Abstract

Proc Amer Assoc Cancer Res, Volume 47, 2006 4205 FGFR3 was shown to be mutated frequently in bladder cancer. Furthermore, it was suggested, that mutation of FGFR3 is associated with non-invasive tumors of low malignant potential and low risk of recurrence and progression. We hypothesize that FGFR3-mutated tumors are more genetically stable than bladder tumors without mutation.The aim of this study was to analyze the distribution of FGFR3 mutations in bladder tumors of different grade and stage and determine the relation of FGFR3 mutations to chromosomal alterations detected by CGH. Frozen sections of 100 bladder cancer samples served as templates for manual microdissection.

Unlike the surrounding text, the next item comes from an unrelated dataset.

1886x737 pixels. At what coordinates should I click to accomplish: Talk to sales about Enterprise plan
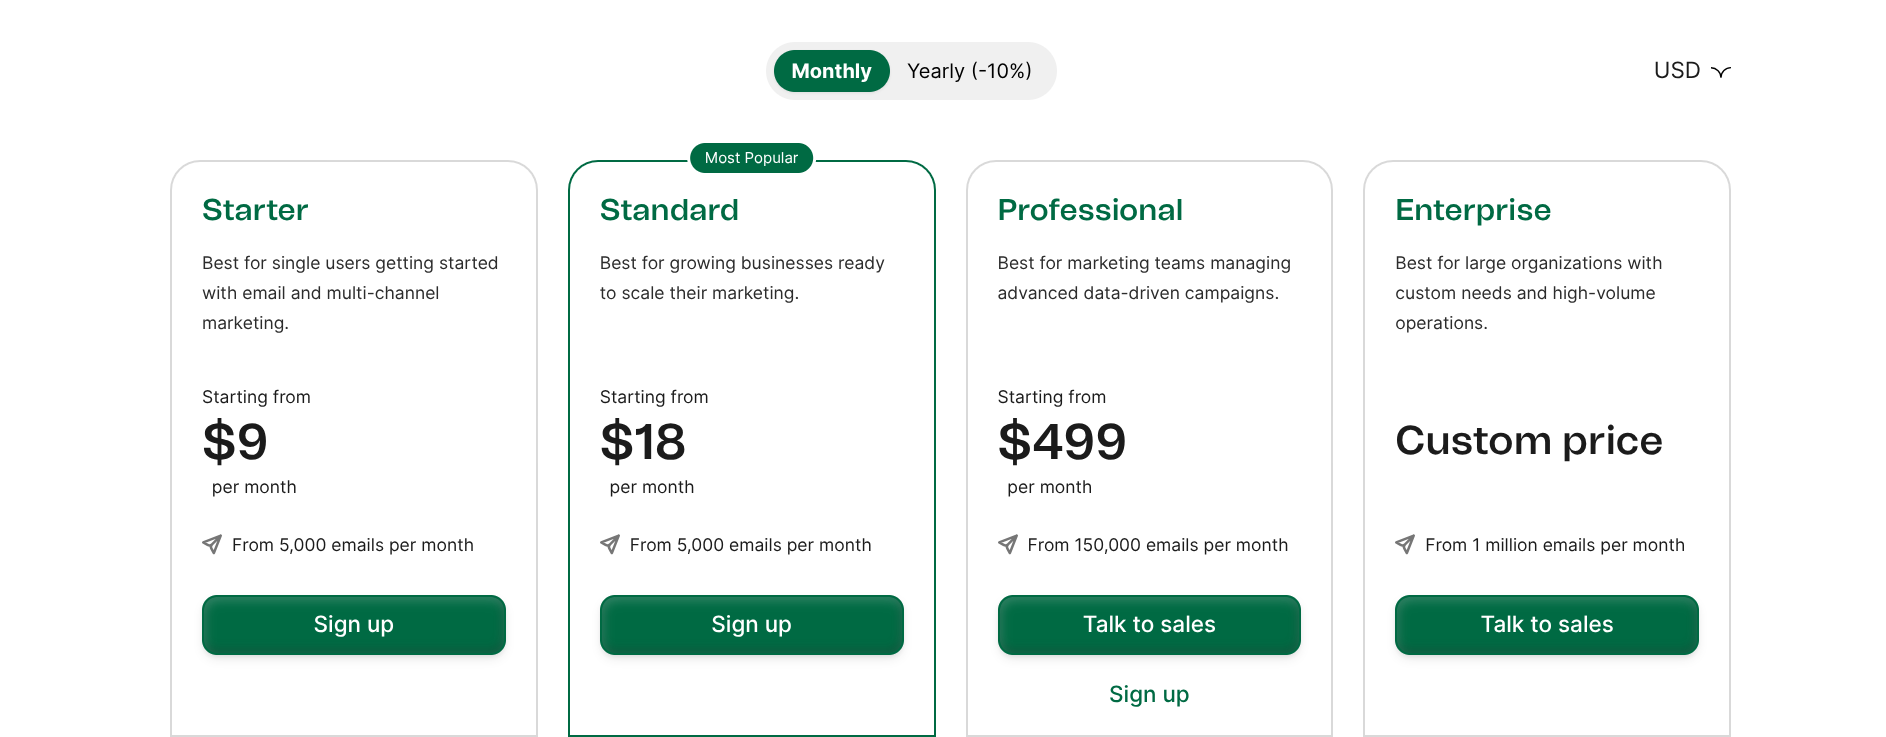coord(1547,625)
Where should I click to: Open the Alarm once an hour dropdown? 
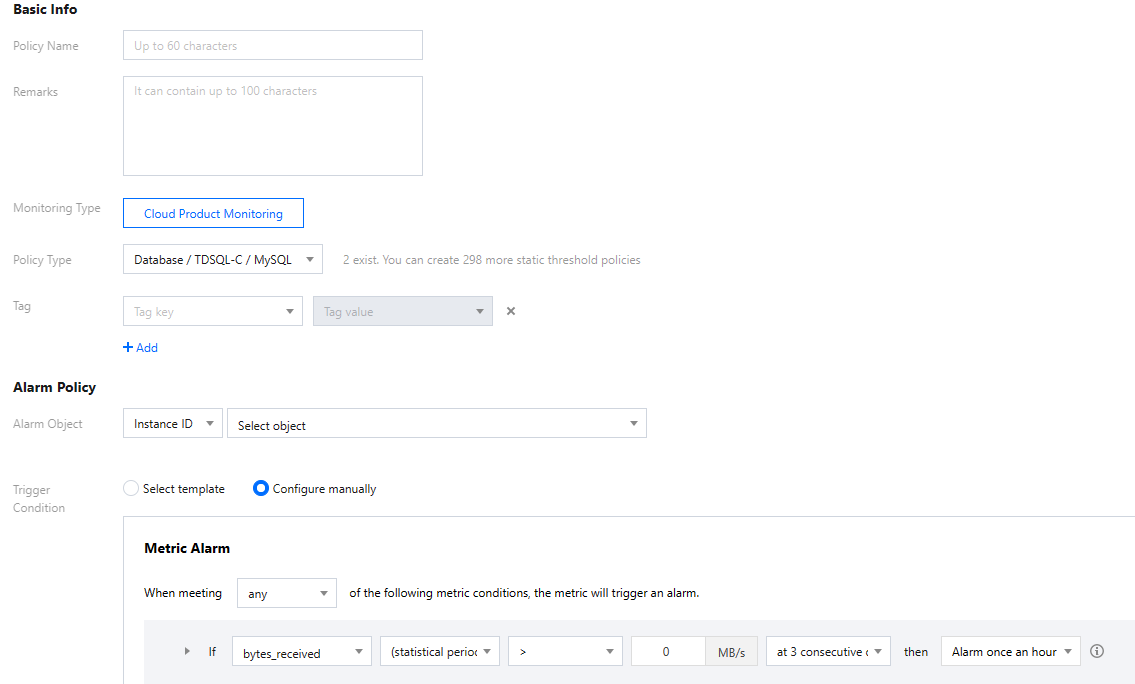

DNA was isolated from dissected samples containing at least 80% tumor cells. Mutations in FGFR3 were analyzed by SNAPShot analysis. CGH was carried out according to standard protocols. Results of mutation analysis were obtained from 92 samples. FGFR3 mutations were detected in 45 samples (48.9%). Concerning T-category, the following mutation frequencies occurred: pTa- 61%, pT1-40%, pT2/3- 0%. The mutation frequency was also significantly associated with tumor grade: G1-70%, G2-46%, G3-4%. In pTaG1 tumors, mutations were found in 72%. A significantly lower number of genetic alterations per tumor detected by CGH was associated with FGFR3 mutations (3.3 vs. 10 alterations per tumor ). This association was also seen in pTaG1 tumors: 3.2 (with mutation) vs. 6.8 (without mutation). In pTa/pT1 tumors gain of 8q was detected more frequently in non-mutated tumors (86% vs. 25%). Our results confirm that FGFR3 mutations characterize non-invasive low-risk tumors of low malignancy. The low malignant potential of these tumors is underlined by a low number of genetic alterations per tumor. Therefore, FGFR3 represents a valuable prognostic marker of tumors with low malignant potential and could be used as surrogate marker for detection of genetic stable bladder tumors with good clinical outcome.